3.1. Chung’s wild legume germplasm collection
Chung’s wild legume germplasm collection strives to develop a comprehensive conservation program resourcefully and efficiently to conserve and promote the genetic diversity within wild legumes with main focus on wild legumes. Guided with the principles of conservation genetics, CWLGC focuses on (a) direct collection, (b) acquirement, (c) conservation, (d) evaluation and characterization, and (e) documenting and distribution of wild soybean germplasm. CWLGC was established in 1983 by Professor Gyuhwa Chung at Department of Biotechnology, Chonnam National University, Yeosu campus, Republic of Korea. CWLGC holds 10,314 different legume genera. However, particular emphasis is on the germplasm collection, multiplication, evaluation, and utilization of G. soja, Amphicarpaea edgeworthii, Vigna vexillata, Rhynchosia volubilis, and Phaseolus nipponensis. The CWLGC efforts incredibly focused on wild soybeans, native to main centers of diversity, particularly East Asia.
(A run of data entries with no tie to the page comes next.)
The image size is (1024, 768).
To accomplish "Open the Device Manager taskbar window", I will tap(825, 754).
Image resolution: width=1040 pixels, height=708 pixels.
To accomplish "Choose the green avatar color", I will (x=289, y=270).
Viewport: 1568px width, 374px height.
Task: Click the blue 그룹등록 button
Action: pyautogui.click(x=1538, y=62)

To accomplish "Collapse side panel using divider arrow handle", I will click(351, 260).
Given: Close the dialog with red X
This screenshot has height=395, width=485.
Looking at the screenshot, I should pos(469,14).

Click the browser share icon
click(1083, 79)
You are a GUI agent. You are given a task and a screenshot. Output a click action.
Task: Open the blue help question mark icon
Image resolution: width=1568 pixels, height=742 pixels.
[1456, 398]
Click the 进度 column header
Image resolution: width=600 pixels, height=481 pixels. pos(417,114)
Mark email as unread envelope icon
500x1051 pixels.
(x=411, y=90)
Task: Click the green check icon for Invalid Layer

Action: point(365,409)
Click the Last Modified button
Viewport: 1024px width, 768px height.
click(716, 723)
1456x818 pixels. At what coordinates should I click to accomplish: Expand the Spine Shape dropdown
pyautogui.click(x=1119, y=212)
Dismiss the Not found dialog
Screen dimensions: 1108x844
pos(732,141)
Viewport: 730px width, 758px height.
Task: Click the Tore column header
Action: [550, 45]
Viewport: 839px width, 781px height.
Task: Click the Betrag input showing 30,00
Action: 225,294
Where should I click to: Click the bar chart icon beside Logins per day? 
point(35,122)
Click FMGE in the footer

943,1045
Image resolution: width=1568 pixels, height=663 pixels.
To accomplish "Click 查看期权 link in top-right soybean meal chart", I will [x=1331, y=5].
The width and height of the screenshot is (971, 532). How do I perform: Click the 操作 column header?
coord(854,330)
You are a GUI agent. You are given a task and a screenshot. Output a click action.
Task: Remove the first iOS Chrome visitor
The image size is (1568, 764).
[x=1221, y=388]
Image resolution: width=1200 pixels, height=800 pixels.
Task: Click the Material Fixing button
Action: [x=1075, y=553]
Wild soybean seeds are the main collection at CWLGC, and the seeds are considered as the currency of germplasm which is safeguarded for global food availability and security as well as to preserve natural genetic diversity of wild soybeans and other legumes. This diverse collection of pinhead to large-sized seeds is important than ever as plant breeders, geneticists, conservationists, and biotechnologists need to cope with the changing climate, reduction in arable land area, occurrence of natural disasters, environmental degradation, and rising expectations in nutritional standards (Figures 2 and 3).
Conflict of interest
The authors declare that there exists no conflict of interest.